When I got married, followed by my brother, my father's absence loomed larger. The finality that he would not meet my husband or sister-in-law or his grandchildren, was profoundly painful.
"He inculcated in us the appreciation that money cannot guarantee happiness. He had very little of it, but enjoyed higher spirits than most."
Hence, do I still miss my father and have I changed after his death is a redundant question. The grief we had felt then, compounded by the shock, seemed more palpable, almost as if our melancholy could be bottled without a sell-by date. For days, it felt like we could hear the silence walking in a deserted valley. I felt sadness anew when the question was put before me now. The difference this time was that I missed him less for the matchless moments we had created but more for the ones that we hadn't.
When dropping us to school, my father used to recite a verse from a poem by A. E. Housman:
'When first my way to fair I took, few pence in purse had I,
And long I used to stand and look, at things I could not buy.
Now times are altered: if I care to buy a thing, I can;
The pence are here and here's the fair, but where's the lost young man?'
The innuendo it symbolised crystallised in our minds with painful irony after his death. My brother got promoted 48 hours later, a signal to rekindle our faith. My niece was born 12 days after, also making us feel that a life has been granted to us for one that was taken away.

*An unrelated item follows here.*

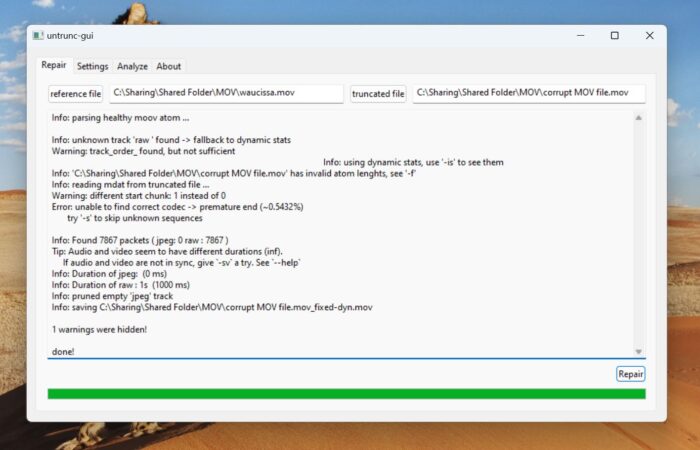Open the Settings tab
Screen dimensions: 700x450
coord(92,67)
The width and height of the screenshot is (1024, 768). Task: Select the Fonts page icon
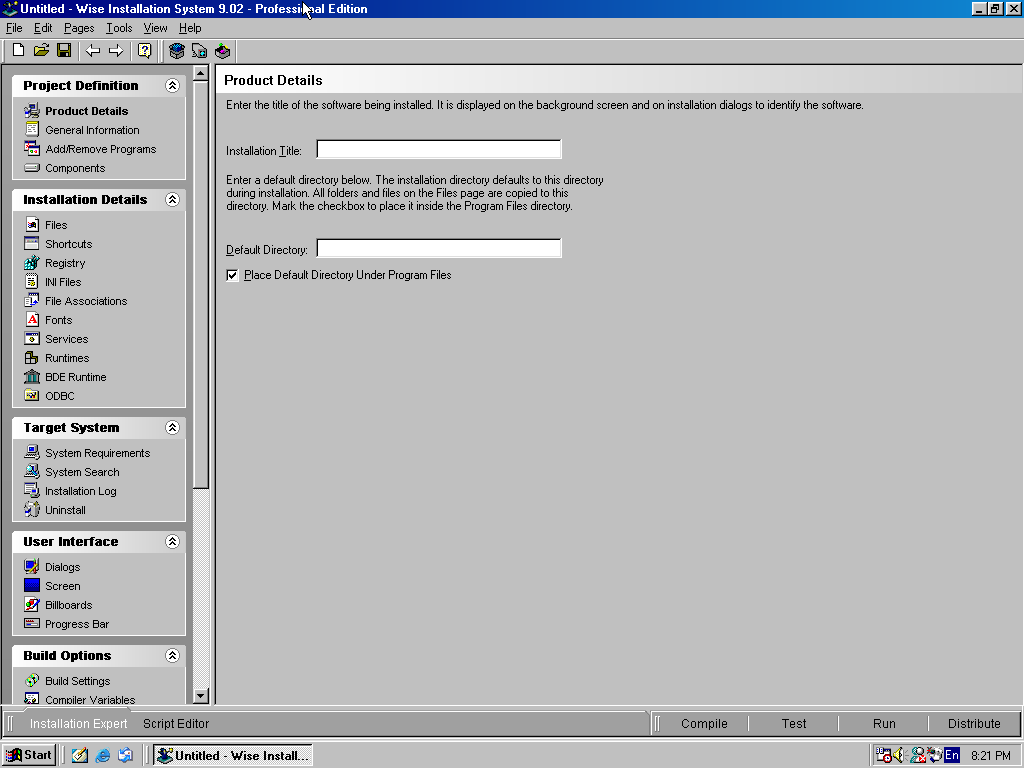coord(32,320)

My brother gifted me a hand-written letter the night I got married, thanking me for being the brother he never had. That was the day I realised how much our lives had catalysed, forcing us to leapfrog into 'growing up' after losing my father. Some people stood by; others fell along the wayside. During that involuntary process, the biggest difference I felt was that the doors for prayers seemed to close in, as your parents depart for the Promised Land.
"Yes, I have changed," I finally responded. "And as he taught us, that is the only constant. My soul works more unconditionally, my ego is quieter and my days seem much more real."
I had a dream a few months ago where I saw my father in a place that I hadn't ever seen or imagined could be on earth, its beauty was that raw and ethereal, reiterating to me how when the earth claims our limbs that is when we truly dance.
And for some inexplicable reason, my father's word kept echoing in my head, "When winter comes can spring be far behind?"